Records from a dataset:
-- Opening Marker --

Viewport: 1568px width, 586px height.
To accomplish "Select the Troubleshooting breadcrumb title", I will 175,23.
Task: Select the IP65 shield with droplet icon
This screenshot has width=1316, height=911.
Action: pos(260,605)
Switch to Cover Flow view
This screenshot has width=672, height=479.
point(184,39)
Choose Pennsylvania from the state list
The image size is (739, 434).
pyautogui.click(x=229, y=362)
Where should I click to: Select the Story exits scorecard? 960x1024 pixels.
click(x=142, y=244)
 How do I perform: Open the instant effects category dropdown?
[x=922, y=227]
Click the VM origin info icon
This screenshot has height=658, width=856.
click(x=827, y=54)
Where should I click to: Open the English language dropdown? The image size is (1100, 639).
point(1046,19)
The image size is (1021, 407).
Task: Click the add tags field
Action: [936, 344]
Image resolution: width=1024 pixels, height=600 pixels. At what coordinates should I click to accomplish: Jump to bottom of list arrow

-- Closing Marker --

■ PROBLEM REQUIREMENTS: Your task is to reproduce all the records above exactly as they appear.

■ TASK ANSWER:
Viewport: 1568px width, 586px height.
To accomplish "Select the Troubleshooting breadcrumb title", I will 175,23.
Task: Select the IP65 shield with droplet icon
This screenshot has width=1316, height=911.
Action: pos(260,605)
Switch to Cover Flow view
This screenshot has width=672, height=479.
point(184,39)
Choose Pennsylvania from the state list
The image size is (739, 434).
pyautogui.click(x=229, y=362)
Where should I click to: Select the Story exits scorecard? 960x1024 pixels.
click(x=142, y=244)
 How do I perform: Open the instant effects category dropdown?
[x=922, y=227]
Click the VM origin info icon
This screenshot has height=658, width=856.
click(x=827, y=54)
Where should I click to: Open the English language dropdown? The image size is (1100, 639).
point(1046,19)
The image size is (1021, 407).
Task: Click the add tags field
Action: [936, 344]
Image resolution: width=1024 pixels, height=600 pixels. At what coordinates should I click to accomplish: Jump to bottom of list arrow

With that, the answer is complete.